149: A conversation about college football
A Q&A with the creator of bcfytoys.com, Brian Fremeau, plus a few visualizations.
Welcome to another edition of Bless your Chart.
We’re trying something a little bit different today. I caught up with Brian Fremeau to discuss a bunch of college football topics. Brian is the creator of the Fremeau Efficiency Index, or FEI, a college football rating system based on opponent-adjusted possession efficiency.
I’ve been following Brian’s work for awhile, and I find his perspective on the game quite useful. The preseason FEI ratings were released today, August 6, and you can find the updated ratings at bcftoys.com.
We bounce around multiple topics and we’ve added in some visualizations to help support our conversation.
Please note this Q&A has been lightly edited for length and clarity.
BYC: In all your years tracking data, what is the most surprising statistic you've come across?
BF: I’m genuinely surprised at how stable the numbers can be each season, even though college football is wildly unpredictable.
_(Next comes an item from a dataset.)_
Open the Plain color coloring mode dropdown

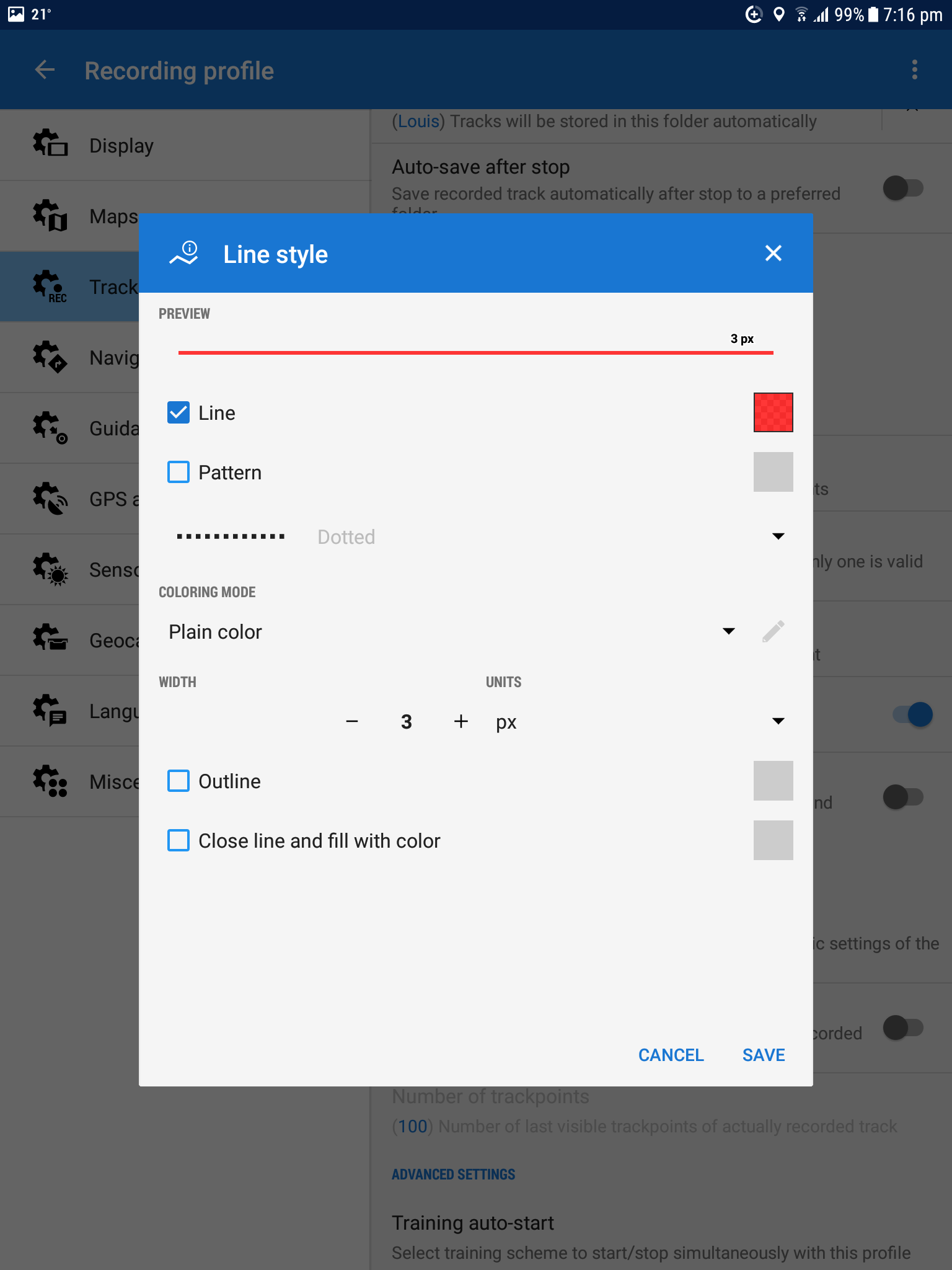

There are teams that kind of surprise and shock us in both directions every year, but in the aggregate, I can lean on past results to be a relatively strong way to forecast future results.
The anchor point for a lot of my work is expected points per drive based on starting field position. And that has remained, perhaps not as surprisingly, a consistent thing that I have not had to kind of modulate from year-to-year.
Of course, there are going to be edge cases like when an extreme jumps off the page. Wait, there were only 13 possessions in the game? How did that happen?
Or 46 possessions in a non-overtime game? The outliers are surprising, and when those things happen, I don't have an answer to why. It's football, and sometimes weird things happen.
It’s a surprise to me that the act of collecting the data doesn’t grow stale to me. The minutia and the regularity of college football is interesting to me. Parts of the game are changing not where I would like to see it go, but new data coming in with games excites me.
Of course, the origin of my site is inspired by a true story. This catastrophic Notre Dame game against Boston College that I can't explain to anybody. I was there and I witnessed it, and it was just mind numbing every moment of that game.

What's the difference between a team's ranking and rating? And do people conflate the two?
It's an issue if there isn't any kind of critical thought given to it, right? Because, yes, there are many people that kind of latch on to the idea of the ordinal ranking.
The ordinal rating carries some relative meaning or we wouldn't do it otherwise. Six is better than seven and six is worse than five. But if you don't add this other kind of level of critical thinking, and say, but six is basically the same as three through nine, then you’re missing something.
I think this is a human instinct. Myself, I'm sure I'm guilty of this from time to time, you can get kind of seduced by the ordinal ranking.
If I’m trying to resist that instinct, I try to think of teams in ranges of ordinal rankings. For example, if you're a contender for the national championship, your ordinal ranking ought to be, and probably will be in at some point during the year, in the top three to four range.
Because the top three to four often create a pretty significant separation, and number five is close, but often there's some kind of extended differences. Five through 15 might be relatively interchangeable in a given year.
I do think the rating is a far more important number to understand. In my numbers, my format for the rating is to represent expected points per possession against an average opponent and it's to the 100th decimal point.
So the difference between two teams ranked near one another is a few hundredths of a decimal point. Difference per possession, over the course of a 24 possession game, maybe that's a point in a game, right?
That's how little or fractionally different they can be.
How does that show up in strength of schedule?
This is harder for people, myself included, to accept. The difference between the best team, number 1, and the 40th best team is a pretty chunky difference. It might be a 15 to 20 point difference if they played one another.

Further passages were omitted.